Collected data ▸
========
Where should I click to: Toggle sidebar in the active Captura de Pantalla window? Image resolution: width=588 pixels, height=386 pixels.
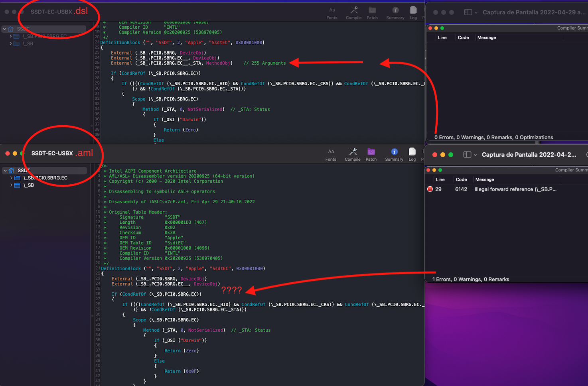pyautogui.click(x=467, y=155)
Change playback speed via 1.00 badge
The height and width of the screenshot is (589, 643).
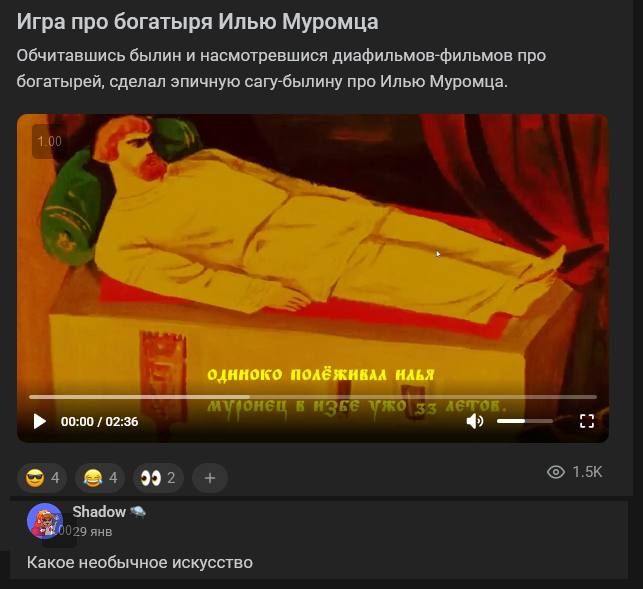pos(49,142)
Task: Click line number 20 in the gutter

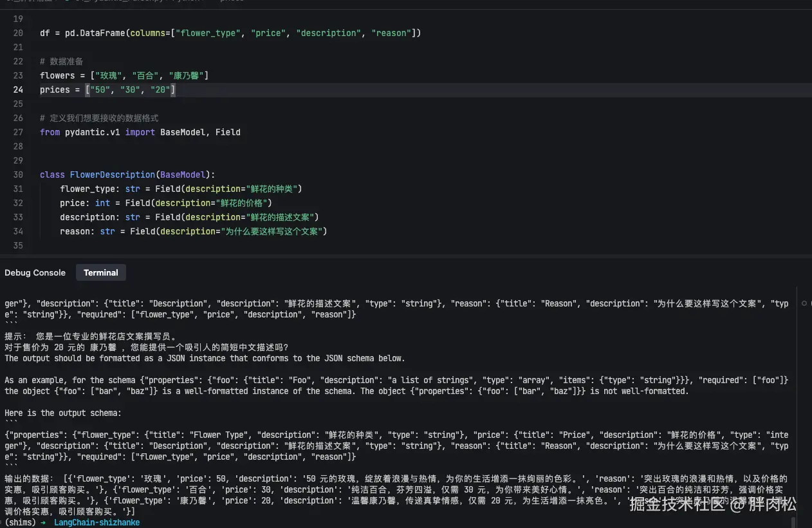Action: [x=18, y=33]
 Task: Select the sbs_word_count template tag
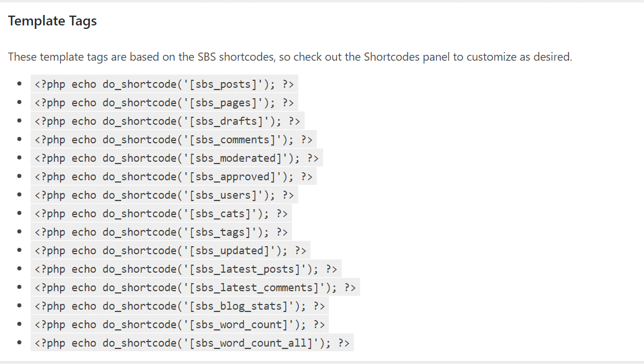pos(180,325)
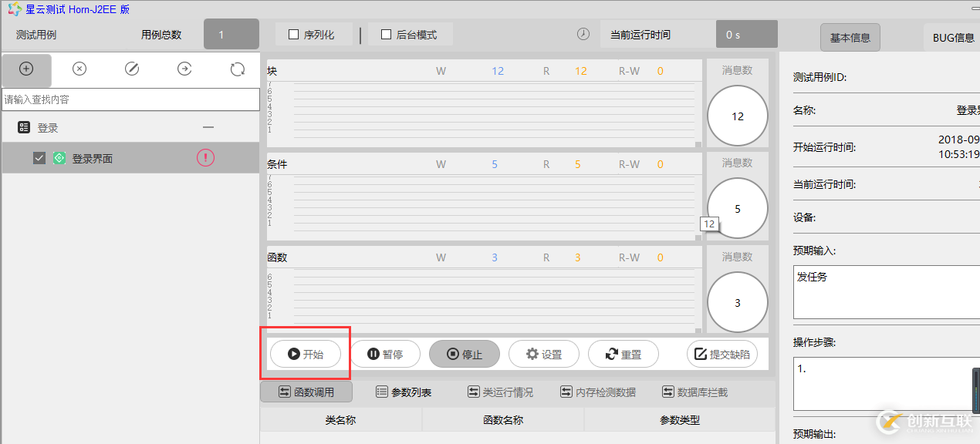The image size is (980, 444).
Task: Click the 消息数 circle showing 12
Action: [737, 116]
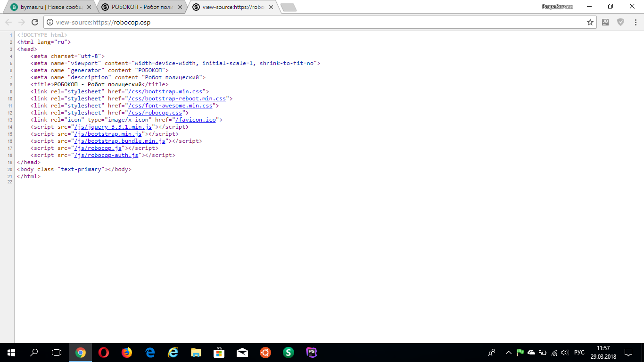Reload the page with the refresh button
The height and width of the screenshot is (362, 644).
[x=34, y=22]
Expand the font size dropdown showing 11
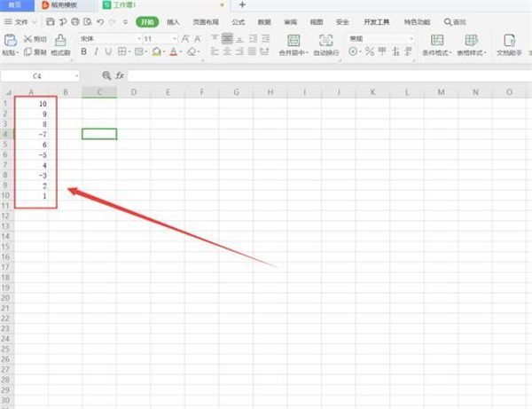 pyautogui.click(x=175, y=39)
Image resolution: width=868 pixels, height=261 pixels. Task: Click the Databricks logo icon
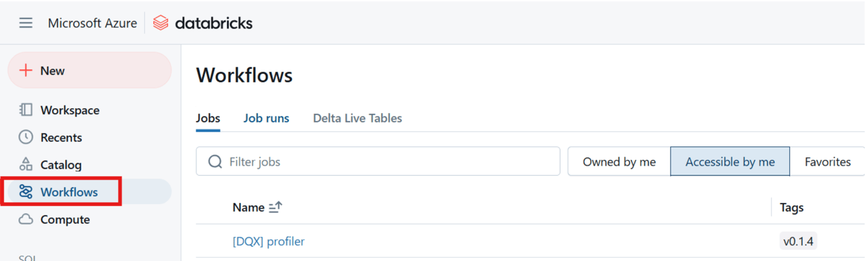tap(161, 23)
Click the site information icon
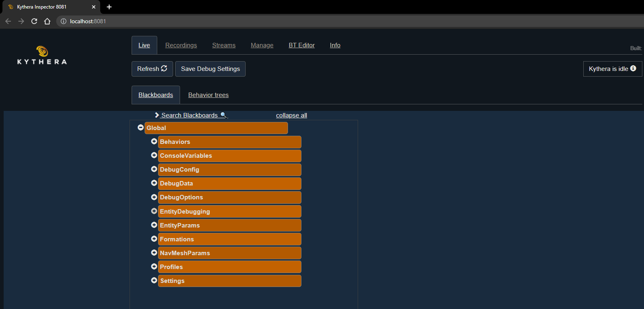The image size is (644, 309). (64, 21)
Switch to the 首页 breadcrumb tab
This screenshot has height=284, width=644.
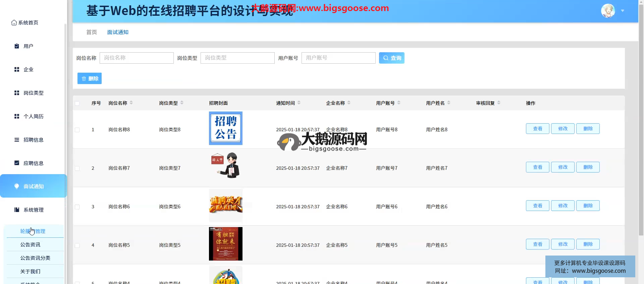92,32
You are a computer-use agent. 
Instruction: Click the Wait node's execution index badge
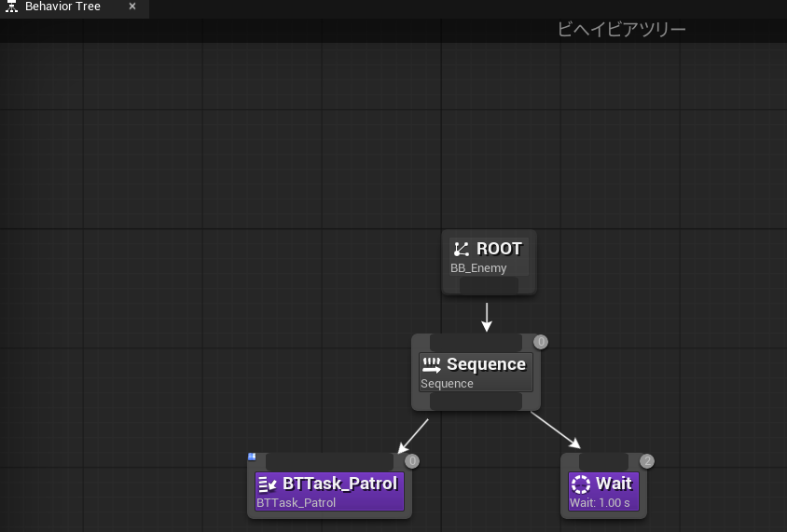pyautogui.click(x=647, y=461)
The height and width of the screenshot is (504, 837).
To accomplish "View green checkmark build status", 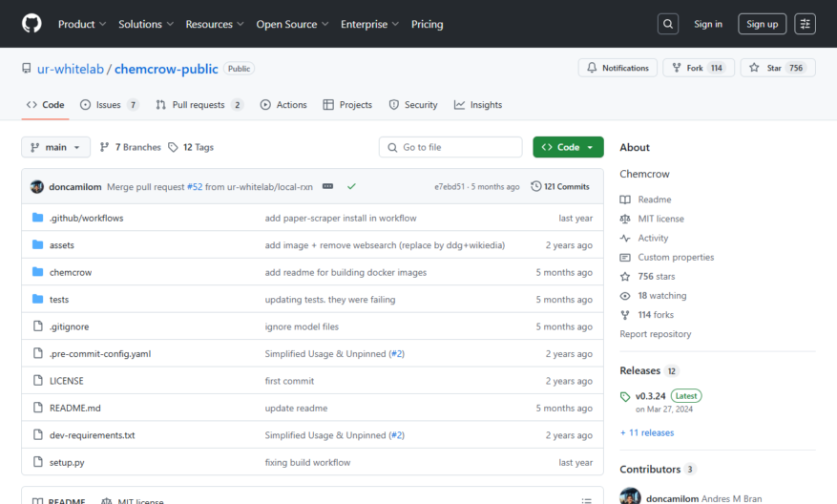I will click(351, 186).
========
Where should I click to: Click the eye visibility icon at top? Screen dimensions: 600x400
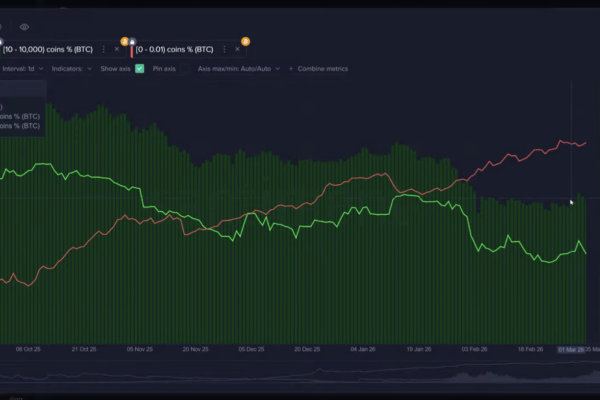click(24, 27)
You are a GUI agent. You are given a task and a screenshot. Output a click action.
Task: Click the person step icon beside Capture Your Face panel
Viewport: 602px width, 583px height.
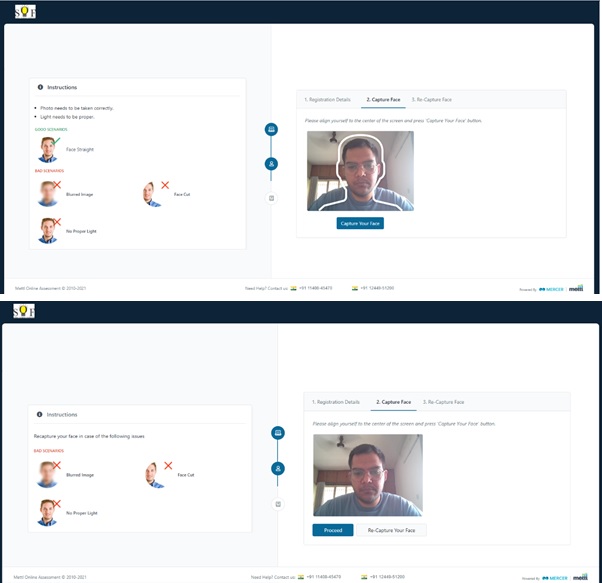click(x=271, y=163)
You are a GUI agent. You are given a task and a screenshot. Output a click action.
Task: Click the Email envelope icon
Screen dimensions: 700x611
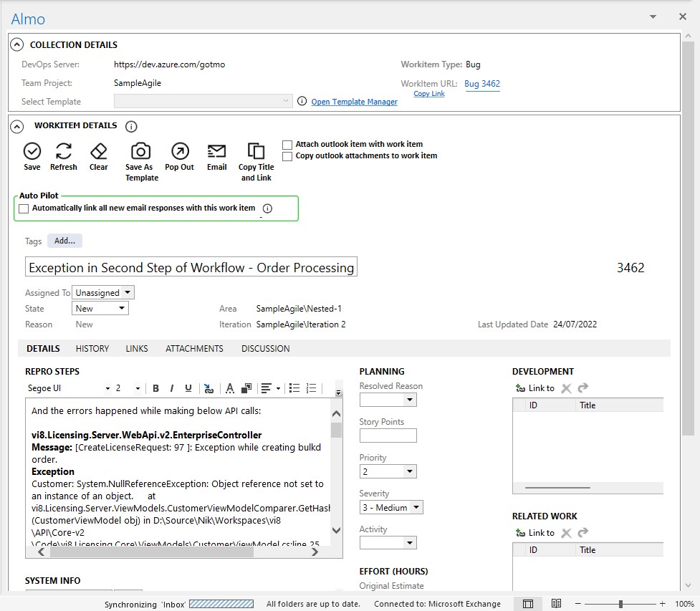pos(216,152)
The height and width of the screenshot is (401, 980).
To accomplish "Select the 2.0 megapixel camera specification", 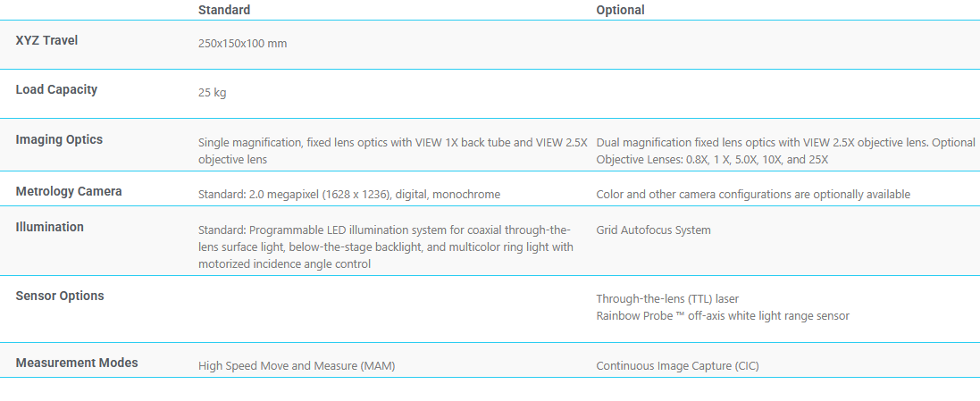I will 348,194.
========
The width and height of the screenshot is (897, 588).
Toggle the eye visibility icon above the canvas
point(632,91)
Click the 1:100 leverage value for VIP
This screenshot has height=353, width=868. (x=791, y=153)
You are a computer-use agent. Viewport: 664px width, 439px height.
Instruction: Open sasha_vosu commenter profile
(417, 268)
========
Problem ▸ Determine how many lines above contain "agent" and respond with that number only.

Task solution ▸ 4